The example of the storage medium of computer includes, but are not limited to phase transition internal memory (PRAM), static RAM (SRAM), moves
State random access memory (DRAM), other kinds of random access memory (RAM), read-only memory (ROM), electric erasable
Programmable read only memory (EEPROM), fast flash memory bank or other memory techniques, read-only disc read only memory (CD-ROM) (CD-ROM),
Digital versatile disc (DVD) or other optical storages, magnetic tape cassette, tape magnetic disk storage or other magnetic storage apparatus
Or any other non-transmission medium, it can be used for storage and can be accessed by a computing device information.As defined in this article, it calculates
Machine readable medium does not include temporary computer readable media (transitory media), such as data-signal and carrier wave of modulation.
It should also be noted that, the terms "include", "comprise" or its any other variant are intended to nonexcludability
Including so that process, method, commodity or equipment including a series of elements include not only those elements, but also wrap
Include other elements that are not explicitly listed, or further include for this process, method, commodity or equipment intrinsic want
Element.In the absence of more restrictions, the element limited by sentence "including a ...", it is not excluded that wanted including described
There is also other identical elements in the process of element, method, commodity or equipment.
This specification can describe in the general context of computer-executable instructions executed by a computer, such as journey
Sequence module.Usually, program module include routines performing specific tasks or implementing specific abstract data types, program, object,
Component, data structure etc..One or more embodiments that this specification can also be put into practice in a distributed computing environment, at this
In a little distributed computing environment, by executing task by the connected remote processing devices of communication network.It is counted in distribution
It calculates in environment, program module can be located in the local and remote computer storage media including storage device.

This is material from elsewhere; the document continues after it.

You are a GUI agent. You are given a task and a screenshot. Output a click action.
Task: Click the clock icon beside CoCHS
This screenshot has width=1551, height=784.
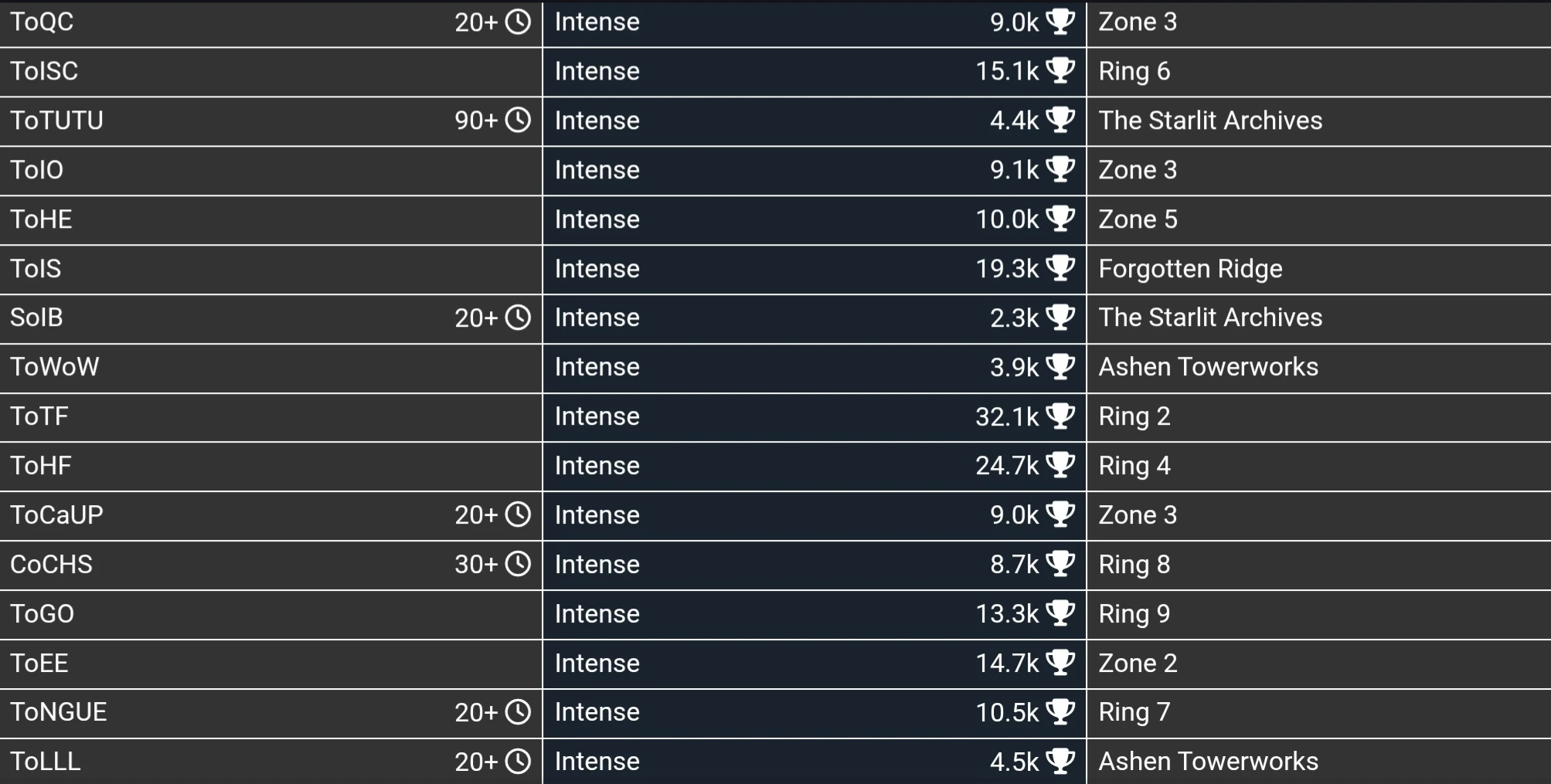pos(518,565)
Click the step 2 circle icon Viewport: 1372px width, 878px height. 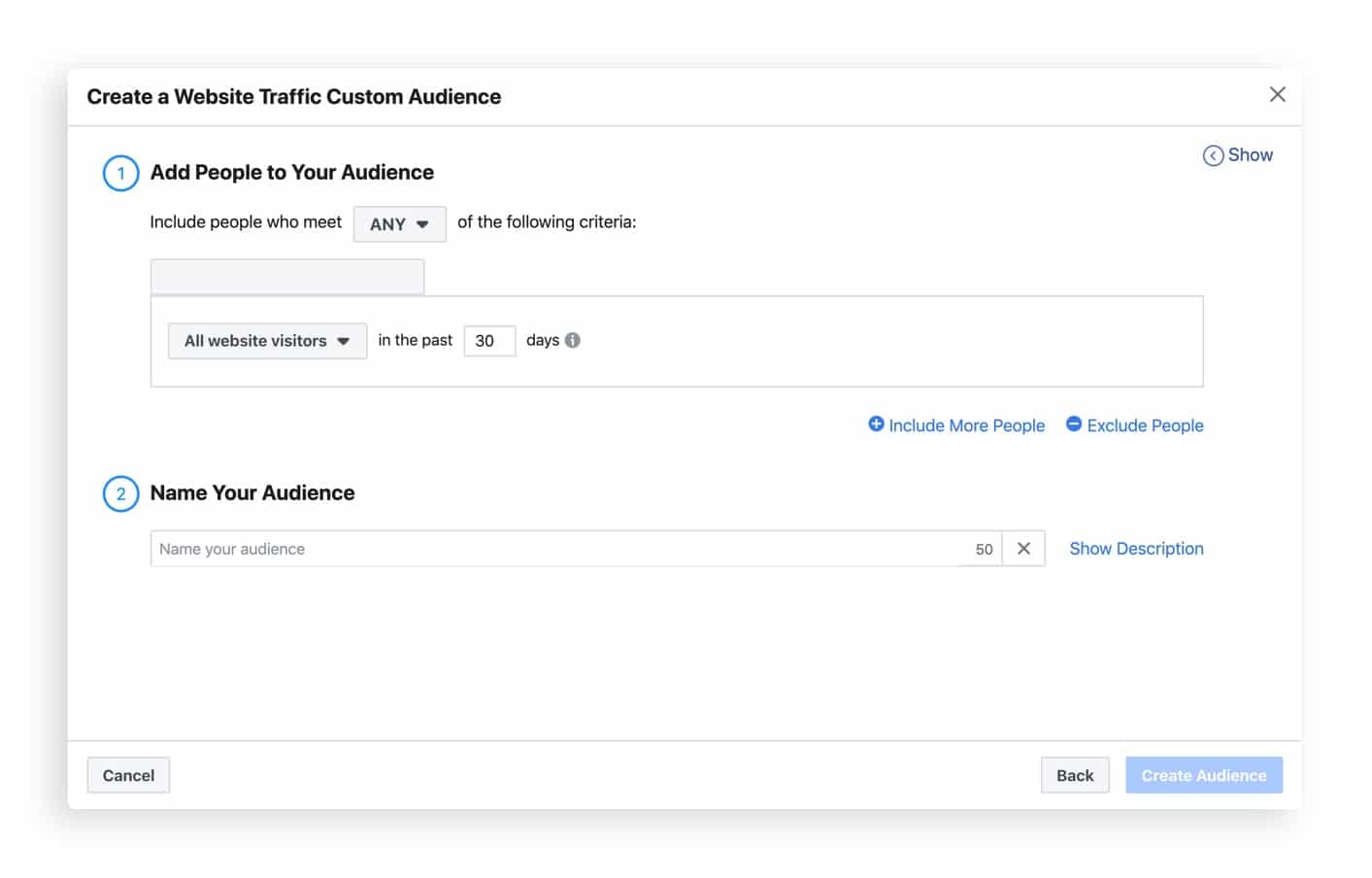point(120,493)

Each embodiment in this specification is described in a progressive manner, identical similar portion between each embodiment
Point just to refer each other, and each embodiment focuses on the differences from other embodiments.Especially for system reality
For applying example, since it is substantially similar to the method embodiment, so description is fairly simple, related place is referring to embodiment of the method
Part explanation.
It is above-mentioned that this specification specific embodiment is described.Other embodiments are in the scope of the appended claims
It is interior.In some cases, the action recorded in detail in the claims or step can be come according to different from the sequence in embodiment
It executes and desired result still may be implemented.In addition, the process described in the accompanying drawings not necessarily require show it is specific suitable
Sequence or consecutive order could realize desired result.In some embodiments, multitasking and parallel processing be also can
With or it may be advantageous.
The foregoing is merely one or more embodiments of this specification, are not limited to this specification.For
For those skilled in the art, one or more embodiments of this specification can have various modifications and variations.It is all in this explanation
Any modification, equivalent replacement, improvement and so within the spirit and principle of one or more embodiments of book, should be included in
Within the right of this specification.